3. Tell clearly how you feel about it (not "you MAKE me feel negative," but rather, "when you do this, I FEEL negative." A fine distinction, but empowering). "I worry that my daughter will be confused about who's in charge here." Or, "I feel angry / hurt / upset when you take issue with my parenting indirectly." Or, "I'm anxious about both being a respectful daughter to you and a responsible parent to my children when this conflict arises." Or even, "When you do that, I sometimes wish you weren't in my home." Or, "I'm sad that my daughter seems anxious to be left alone with you."
4. Tell what needs you have that are being violated or ignored. "I have looked forward to raising children according to my own wisdom, and I need your cooperation / support." Or, "These are my children, and I need you to respect my choices / style / parenting." Or, "I need you to consider my feelings / needs / wishes here." Or, "I want to relax and enjoy having you here."

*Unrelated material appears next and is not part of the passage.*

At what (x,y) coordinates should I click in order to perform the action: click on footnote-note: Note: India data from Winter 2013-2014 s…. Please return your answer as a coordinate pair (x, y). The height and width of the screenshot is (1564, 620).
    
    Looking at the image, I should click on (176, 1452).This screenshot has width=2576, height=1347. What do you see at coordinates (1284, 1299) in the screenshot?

5. Make a clear request that is within your mom's ability to satisfy. "So, I want you to pay attention to my rules when you are interacting with my children." Or, "Please check with me first to be sure that doesn't mess up my plans." Or, "If you think I'm making a mistake, talk to me about it, don't circumvent my authority with my children." Or, "I'll be glad to hear your opinions if you explain them to me directly." Or, "So please take it easy, and let me be the parent."
This approach will help establish your grown-up-itude, while being respectful to both your mother and yourself. Obviously, you can combine the steps above into a more natural flow, but I've separated them for clarity. It might also help to practice the steps in front of a mirror until they feel like "you."